Tapi tidak menutup kemungkinan bahwa para wanita di Paris memiliki bentuk tubuh yang lebih baik dari dirinya. Mereka mungkin juga lebih berpengalaman dari dirinya.

Tidak. Mimpi itu hanya bunga tidur. Ia tidak akan pernah bisa ditiduri oleh Paul. Harry akan menjadi pria pemuas kebutuhannya sampai ia berhenti bernapas nanti.

Amy tidak pernah berkencan dengan siapapun, termasuk Harry. Hubungan mereka hanya sebatas sebagai sahabat dan mantan suami-istri hingga saat ini.

Harry yang paling mengerti tentang dirinya dan tidak pernah lelah dengan sikapnya yang terkadang kekanak-kanakan.
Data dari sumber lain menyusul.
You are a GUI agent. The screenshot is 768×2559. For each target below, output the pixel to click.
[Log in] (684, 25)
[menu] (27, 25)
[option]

Berhubung Harry yang sekarang mungkin sudah resmi menjadi dokter jiwa, Amy yakin suatu saat nanti Harry bisa menyembuhkan luka dalam dirinya. Meskipun ia masih mendamba sentuhan pria itu, Harry akan mampu mengatasinya.

Sekarang ia hanya harus berangkat ke Paris dan menepuk bokong pria itu di ranjang. Setelah itu bercinta sepanjang hari untuk menebus kebutuhan yang tidak terpuaskan pagi ini.   

Paul merenggut, Harry membayar.

Simple like that.

 

***

 

           Dua hari telah lewat, Harry berpikir panjang tentang dirinya dan Amy. Amy benar-benar teguh dengan pendiriannya. Apakah orangtuanya hanya alasan saja?

           Setelah kepergiannya, apakah Amy sempat memikirkan dirinya yang hingga sekarang khawatir dengan wanita itu?

           Atau mungkin dirinya yang mendamba sentuhan Amy. Namun Harry tahu jelas. Amy tidak akan mampu mengendalikan kebutuhannya meskipun hanya untuk sehari.

           Konyol. Benar-benar konyol. Wanita itu sulit ditentang keinginannya. Dia memang benar-benar tidak waras. Dan Harry bersyukur untuk itu.

           Tapi bukan itu yang terpenting, ia tidak ingin Amy merasa kesepian lagi.

           Amy, wanita itu tumbuh secara tidak normal. Kebencian pada orangtuanya kian menjadi ketika Amy bertumbuh dewasa. Harry menemukan penyakit itu ketika Amy mengasuh usia ke-17 tahun.

           Amy hanyalah seorang wanita yang ingin dicintai, namun menolak untuk mencintai.

           Atau mungkin Amy sudah mencintainya ataupun kedua orangtuanya, wanita itu mungkin hanya menyangkal apa yang ia rasakan.